Diversity and Inclusion are more than just buzzwords, they are how top performing businesses attract top talent. You may have seen the terms Diversity and Inclusion used in newspapers, recruitment or been asked by your boss, but what do they mean?
What is diversity?
Diversity means understanding that each individual is unique. The diversity of individuals can include age, gender, sexual orientation, religion, race, beliefs, education, and disability or physical abilities.
The diversity of people should be celebrated and encouraged, especially in the workplace, however, acknowledging and planning for a diversity in the workplace has been an issue for a while in business. Improper planning and management of different work styles, personalities, cultures and the needs of those individuals can lead to cases of discrimination.
What is workplace diversity?
Diversity in the workplace is recognising that the individuals that make up the organisation have differences. This could extend to the differences mentioned before like age, race, gender, ethnicity, disability, religion, sexual orientation, education but can also extend to various personalities, working styles and methods.
Workplace diversity is beneficial for businesses as it encourages different opinions, approaches to problems and ideas that all help push organisations forward by encouraging innovation in products and processes. The organisation will also benefit from the sharing of different experiences, knowledge, and skills amongst employees which can encourage learning, healthy competition and has shown to keep staff morale up.
Having an openly diverse workforce can make it easier to attract top differential talent to the company as it is seen as being inclusive and progressive which will attract various backgrounds, cultures, and demographics of people to the company.
What is inclusion?
Inclusion is the second part of diversity, where all employees feel they are being valued and their skills acknowledged and appreciated. In an inclusive workplace, all demographics of people feel like they are being heard and can share ideas and perspectives across levels. However, inclusion can have different meanings to different generations.

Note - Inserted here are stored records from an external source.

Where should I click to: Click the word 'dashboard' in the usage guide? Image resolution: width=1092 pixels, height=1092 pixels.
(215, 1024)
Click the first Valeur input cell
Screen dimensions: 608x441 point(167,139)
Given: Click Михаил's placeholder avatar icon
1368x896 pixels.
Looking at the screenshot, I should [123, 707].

Studies have found that Millennials, ages 20-37, believe that inclusion is a collaborative working environment that encourages open participation with the sharing of ideas, opinions, and perspectives. They believe that leadership in this environment should be transparent, engaging and communicative, which all leads to a positive business impact.
Baby Boomer’s and gen-Xers believe that inclusion for the business environment is the integration of individuals of different demographics such as age, gender, sexuality, religion and ethnic minorities in the workplace. They believe that it is a moral and legal imperative, essentially the right thing to do to achieve compliance and legality.

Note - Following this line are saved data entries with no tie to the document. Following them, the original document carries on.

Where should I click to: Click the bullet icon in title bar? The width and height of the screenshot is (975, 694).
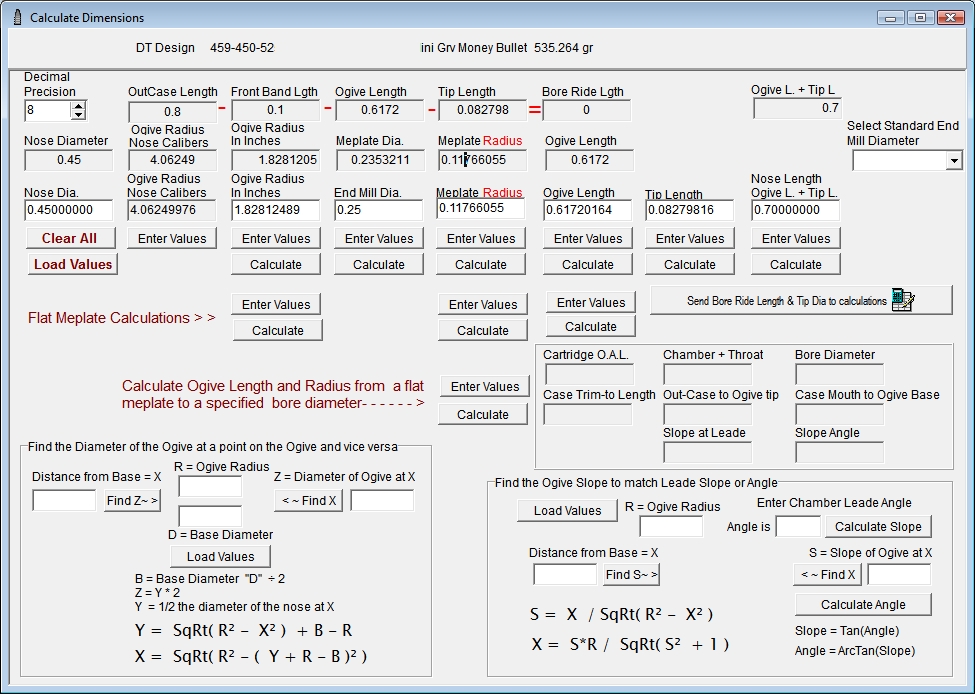pyautogui.click(x=17, y=18)
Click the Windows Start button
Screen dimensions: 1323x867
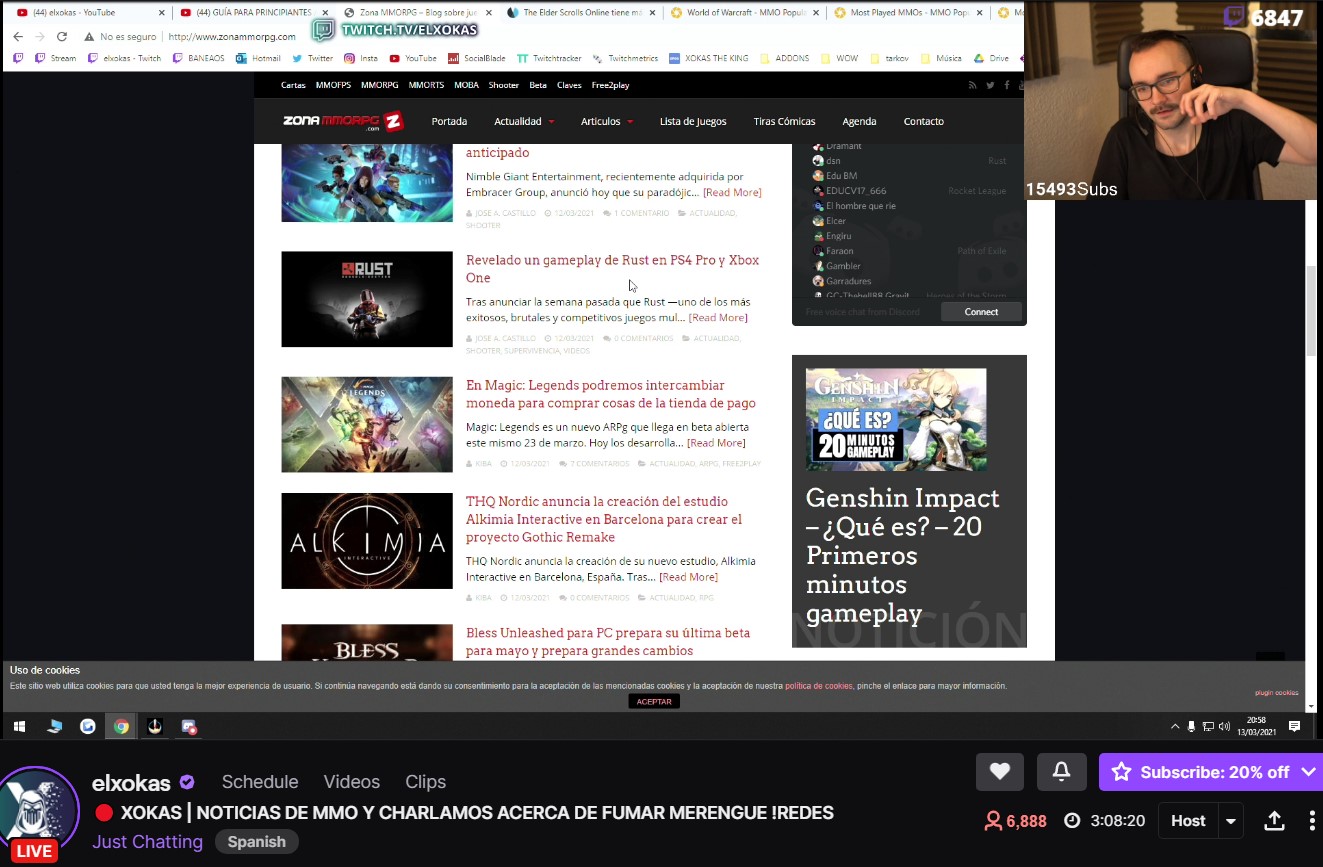click(19, 727)
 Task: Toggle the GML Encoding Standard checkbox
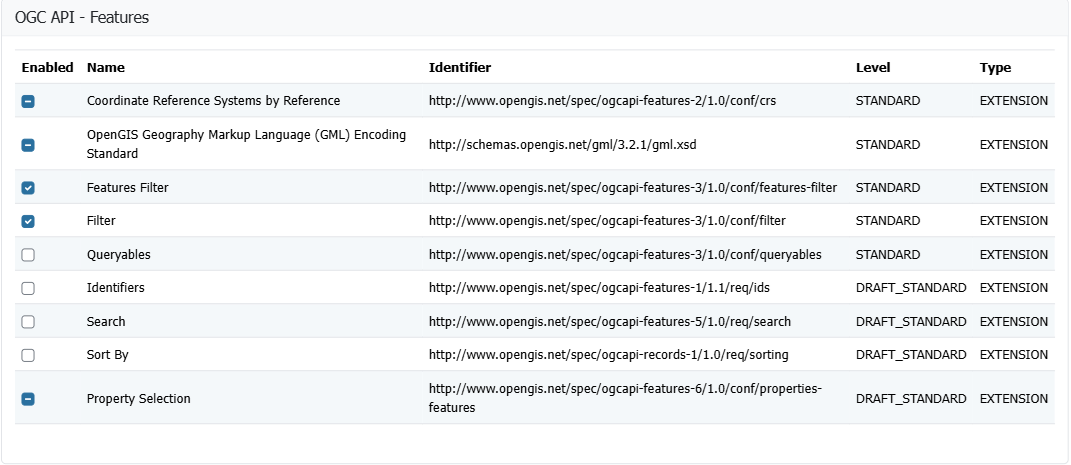28,145
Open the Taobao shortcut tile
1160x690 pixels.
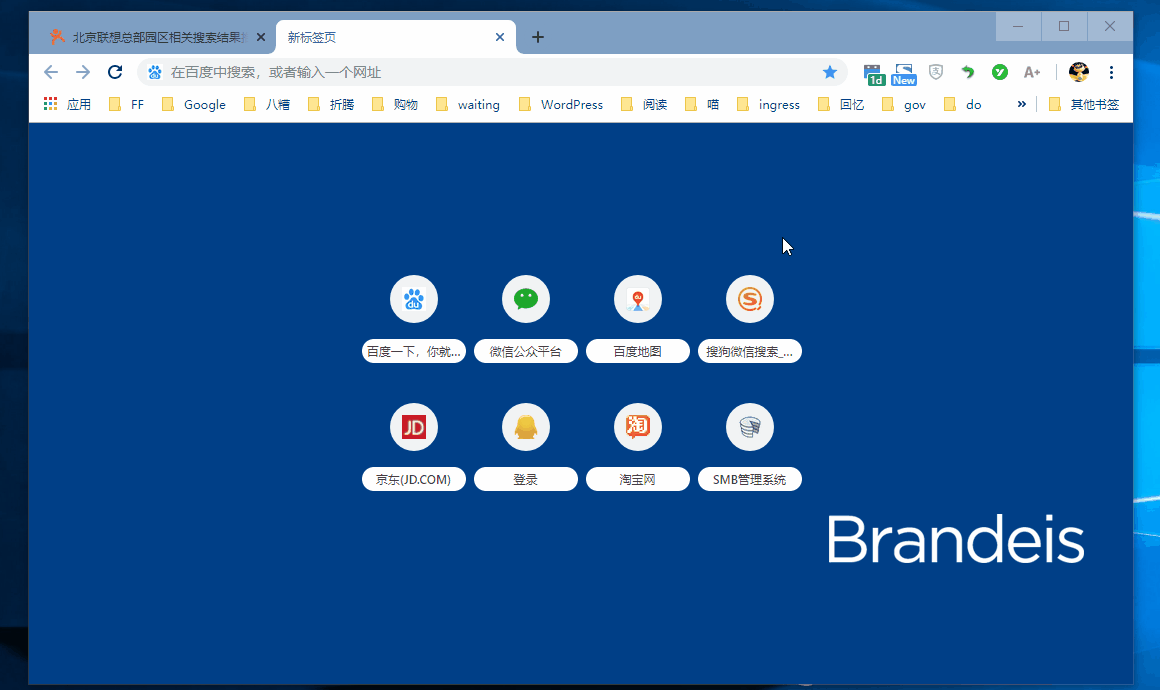pyautogui.click(x=637, y=427)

Regardless of the interpretations of inclusion, having an inclusive workplace is beneficial for a company and its bottom line. When employees feel like they are being valued and listened to, they are happier, staff morale is high which leads to an increase in productivity.
Why is flexible working important for diversity and inclusion?
In short: flexible working breeds diversity and inclusion because it opens up different working hours for different demographics of people who cannot simply commit to the 9-5. Flexible working encourages employers to think differently about how they can accommodate their employees so they do not exclude someone who is a carer and may need to take a loved one to the hospital or a parent who has to do the school run.
Flexible working opens up the world of work to large demographic talent pools. Having this open to existing employees, who may need differing flexibilities, will help attract candidates to your organisation as you appear to value employee’s needs.